Click-target items:
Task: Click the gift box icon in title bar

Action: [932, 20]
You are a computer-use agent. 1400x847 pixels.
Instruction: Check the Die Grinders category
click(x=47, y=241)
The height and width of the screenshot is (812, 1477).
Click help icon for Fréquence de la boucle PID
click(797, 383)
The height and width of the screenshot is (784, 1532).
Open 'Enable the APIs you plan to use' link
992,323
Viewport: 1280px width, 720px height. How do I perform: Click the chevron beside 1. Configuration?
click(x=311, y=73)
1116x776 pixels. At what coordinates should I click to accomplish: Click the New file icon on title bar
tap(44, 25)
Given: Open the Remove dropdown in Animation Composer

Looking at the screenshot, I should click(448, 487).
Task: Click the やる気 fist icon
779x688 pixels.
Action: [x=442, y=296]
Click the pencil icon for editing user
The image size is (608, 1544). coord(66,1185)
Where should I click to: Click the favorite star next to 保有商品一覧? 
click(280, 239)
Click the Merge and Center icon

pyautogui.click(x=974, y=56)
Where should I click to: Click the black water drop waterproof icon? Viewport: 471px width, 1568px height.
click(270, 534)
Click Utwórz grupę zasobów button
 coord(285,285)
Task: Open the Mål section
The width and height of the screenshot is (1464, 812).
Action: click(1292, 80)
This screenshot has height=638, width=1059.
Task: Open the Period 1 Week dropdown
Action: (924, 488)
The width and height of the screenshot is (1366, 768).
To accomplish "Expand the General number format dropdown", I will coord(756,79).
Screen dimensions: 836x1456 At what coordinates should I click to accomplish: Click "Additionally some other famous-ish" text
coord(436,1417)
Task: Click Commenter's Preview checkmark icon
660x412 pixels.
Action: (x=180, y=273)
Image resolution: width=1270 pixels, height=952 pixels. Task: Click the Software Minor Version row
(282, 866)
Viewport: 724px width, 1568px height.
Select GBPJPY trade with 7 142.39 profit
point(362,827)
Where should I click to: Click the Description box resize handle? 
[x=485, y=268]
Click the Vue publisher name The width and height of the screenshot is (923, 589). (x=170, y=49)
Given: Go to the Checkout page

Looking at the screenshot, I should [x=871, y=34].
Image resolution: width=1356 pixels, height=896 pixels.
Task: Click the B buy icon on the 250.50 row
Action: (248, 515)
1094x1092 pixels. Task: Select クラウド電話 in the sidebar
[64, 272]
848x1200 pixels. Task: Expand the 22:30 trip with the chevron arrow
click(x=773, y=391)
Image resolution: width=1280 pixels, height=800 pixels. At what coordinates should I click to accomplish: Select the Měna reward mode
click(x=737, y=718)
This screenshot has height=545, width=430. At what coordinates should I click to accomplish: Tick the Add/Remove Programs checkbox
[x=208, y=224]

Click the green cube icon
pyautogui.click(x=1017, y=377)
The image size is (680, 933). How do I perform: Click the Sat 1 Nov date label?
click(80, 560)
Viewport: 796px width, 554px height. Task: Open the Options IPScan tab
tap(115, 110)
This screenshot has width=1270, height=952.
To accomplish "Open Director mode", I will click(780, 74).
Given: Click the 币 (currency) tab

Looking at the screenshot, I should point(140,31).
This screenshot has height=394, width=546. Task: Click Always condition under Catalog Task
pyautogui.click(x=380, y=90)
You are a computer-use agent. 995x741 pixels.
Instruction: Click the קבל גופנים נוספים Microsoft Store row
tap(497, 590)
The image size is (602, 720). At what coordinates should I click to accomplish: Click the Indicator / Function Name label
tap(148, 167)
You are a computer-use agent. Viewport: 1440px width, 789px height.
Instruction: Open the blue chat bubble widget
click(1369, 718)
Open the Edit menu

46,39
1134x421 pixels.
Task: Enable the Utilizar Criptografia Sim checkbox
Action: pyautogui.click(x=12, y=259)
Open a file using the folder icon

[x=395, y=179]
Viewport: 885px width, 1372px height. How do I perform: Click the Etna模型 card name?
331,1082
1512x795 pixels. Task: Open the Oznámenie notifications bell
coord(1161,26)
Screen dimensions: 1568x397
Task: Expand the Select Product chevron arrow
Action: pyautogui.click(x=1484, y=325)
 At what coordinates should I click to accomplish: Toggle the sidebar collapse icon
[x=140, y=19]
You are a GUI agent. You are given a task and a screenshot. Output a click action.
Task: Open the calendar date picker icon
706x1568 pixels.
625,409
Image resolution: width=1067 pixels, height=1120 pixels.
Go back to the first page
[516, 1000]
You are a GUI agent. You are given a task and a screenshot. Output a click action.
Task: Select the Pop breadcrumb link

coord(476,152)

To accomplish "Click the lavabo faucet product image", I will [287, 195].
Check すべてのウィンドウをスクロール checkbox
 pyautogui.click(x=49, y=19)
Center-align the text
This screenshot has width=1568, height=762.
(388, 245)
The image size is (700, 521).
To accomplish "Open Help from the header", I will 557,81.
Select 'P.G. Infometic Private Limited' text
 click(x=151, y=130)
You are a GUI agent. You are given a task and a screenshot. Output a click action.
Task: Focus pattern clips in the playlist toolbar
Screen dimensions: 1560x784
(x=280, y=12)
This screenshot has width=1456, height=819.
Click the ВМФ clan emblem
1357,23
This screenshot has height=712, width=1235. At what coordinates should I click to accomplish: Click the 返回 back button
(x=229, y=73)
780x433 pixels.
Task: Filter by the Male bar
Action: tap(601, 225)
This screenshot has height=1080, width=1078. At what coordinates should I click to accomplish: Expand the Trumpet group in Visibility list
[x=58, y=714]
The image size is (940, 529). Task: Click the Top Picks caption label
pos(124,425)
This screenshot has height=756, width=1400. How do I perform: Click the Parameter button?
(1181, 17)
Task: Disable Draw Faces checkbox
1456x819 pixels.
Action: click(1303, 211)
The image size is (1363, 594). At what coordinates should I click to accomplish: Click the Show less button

Work to be completed:
Rewrite the items above, changing every "Viewport" to "Display" and leaving everything else as it is.

Result of the task:
Task: Click the gift box icon in title bar

Action: [932, 20]
You are a computer-use agent. 1400x847 pixels.
Instruction: Check the Die Grinders category
click(x=47, y=241)
The height and width of the screenshot is (812, 1477).
Click help icon for Fréquence de la boucle PID
click(797, 383)
The height and width of the screenshot is (784, 1532).
Open 'Enable the APIs you plan to use' link
992,323
Display: 1280px width, 720px height. How do I perform: Click the chevron beside 1. Configuration?
click(x=311, y=73)
1116x776 pixels. At what coordinates should I click to accomplish: Click the New file icon on title bar
tap(44, 25)
Given: Open the Remove dropdown in Animation Composer

Looking at the screenshot, I should click(448, 487).
Task: Click the やる気 fist icon
779x688 pixels.
Action: [x=442, y=296]
Click the pencil icon for editing user
The image size is (608, 1544). coord(66,1185)
Where should I click to: Click the favorite star next to 保有商品一覧? 
click(280, 239)
Click the Merge and Center icon

pyautogui.click(x=974, y=56)
Where should I click to: Click the black water drop waterproof icon? Display: 471px width, 1568px height.
click(270, 534)
Click Utwórz grupę zasobów button
 coord(285,285)
Task: Open the Mål section
The width and height of the screenshot is (1464, 812).
Action: click(1292, 80)
This screenshot has height=638, width=1059.
Task: Open the Period 1 Week dropdown
Action: (924, 488)
The width and height of the screenshot is (1366, 768).
To accomplish "Expand the General number format dropdown", I will coord(756,79).
Screen dimensions: 836x1456 At what coordinates should I click to accomplish: Click "Additionally some other famous-ish" text
coord(436,1417)
Task: Click Commenter's Preview checkmark icon
660x412 pixels.
Action: (x=180, y=273)
Image resolution: width=1270 pixels, height=952 pixels. Task: Click the Software Minor Version row
(282, 866)
Display: 724px width, 1568px height.
Select GBPJPY trade with 7 142.39 profit
point(362,827)
Where should I click to: Click the Description box resize handle? 
[x=485, y=268]
Click the Vue publisher name The width and height of the screenshot is (923, 589). (x=170, y=49)
Given: Go to the Checkout page

Looking at the screenshot, I should [x=871, y=34].
Image resolution: width=1356 pixels, height=896 pixels.
Task: Click the B buy icon on the 250.50 row
Action: (248, 515)
1094x1092 pixels. Task: Select クラウド電話 in the sidebar
[64, 272]
848x1200 pixels. Task: Expand the 22:30 trip with the chevron arrow
click(x=773, y=391)
Image resolution: width=1280 pixels, height=800 pixels. At what coordinates should I click to accomplish: Select the Měna reward mode
click(x=737, y=718)
This screenshot has height=545, width=430. At what coordinates should I click to accomplish: Tick the Add/Remove Programs checkbox
[x=208, y=224]

Click the green cube icon
pyautogui.click(x=1017, y=377)
The image size is (680, 933). How do I perform: Click the Sat 1 Nov date label?
click(80, 560)
Display: 796px width, 554px height. Task: Open the Options IPScan tab
tap(115, 110)
This screenshot has width=1270, height=952.
To accomplish "Open Director mode", I will click(780, 74).
Given: Click the 币 (currency) tab

Looking at the screenshot, I should point(140,31).
This screenshot has height=394, width=546. Task: Click Always condition under Catalog Task
pyautogui.click(x=380, y=90)
You are a computer-use agent. 995x741 pixels.
Instruction: Click the קבל גופנים נוספים Microsoft Store row
tap(497, 590)
The image size is (602, 720). At what coordinates should I click to accomplish: Click the Indicator / Function Name label
tap(148, 167)
You are a computer-use agent. Display: 1440px width, 789px height.
Instruction: Open the blue chat bubble widget
click(1369, 718)
Open the Edit menu

46,39
1134x421 pixels.
Task: Enable the Utilizar Criptografia Sim checkbox
Action: pyautogui.click(x=12, y=259)
Open a file using the folder icon

[x=395, y=179]
Display: 885px width, 1372px height. How do I perform: Click the Etna模型 card name?
331,1082
1512x795 pixels. Task: Open the Oznámenie notifications bell
coord(1161,26)
Screen dimensions: 1568x397
Task: Expand the Select Product chevron arrow
Action: pyautogui.click(x=1484, y=325)
 At what coordinates should I click to accomplish: Toggle the sidebar collapse icon
[x=140, y=19]
You are a GUI agent. You are given a task and a screenshot. Output a click action.
Task: Open the calendar date picker icon
706x1568 pixels.
625,409
Image resolution: width=1067 pixels, height=1120 pixels.
Go back to the first page
[516, 1000]
You are a GUI agent. You are given a task and a screenshot. Output a click action.
Task: Select the Pop breadcrumb link

coord(476,152)

To accomplish "Click the lavabo faucet product image", I will [287, 195].
Check すべてのウィンドウをスクロール checkbox
 pyautogui.click(x=49, y=19)
Center-align the text
This screenshot has width=1568, height=762.
(388, 245)
The image size is (700, 521).
To accomplish "Open Help from the header", I will 557,81.
Select 'P.G. Infometic Private Limited' text
 click(x=151, y=130)
You are a GUI agent. You are given a task and a screenshot. Output a click action.
Task: Focus pattern clips in the playlist toolbar
Screen dimensions: 1560x784
(x=280, y=12)
This screenshot has width=1456, height=819.
Click the ВМФ clan emblem
1357,23
This screenshot has height=712, width=1235. At what coordinates should I click to accomplish: Click the 返回 back button
(x=229, y=73)
780x433 pixels.
Task: Filter by the Male bar
Action: tap(601, 225)
This screenshot has height=1080, width=1078. At what coordinates should I click to accomplish: Expand the Trumpet group in Visibility list
[x=58, y=714]
The image size is (940, 529). Task: Click the Top Picks caption label
pos(124,425)
This screenshot has height=756, width=1400. How do I perform: Click the Parameter button?
(1181, 17)
Task: Disable Draw Faces checkbox
1456x819 pixels.
Action: click(1303, 211)
The image size is (1363, 594). At what coordinates should I click to accomplish: Click the Show less button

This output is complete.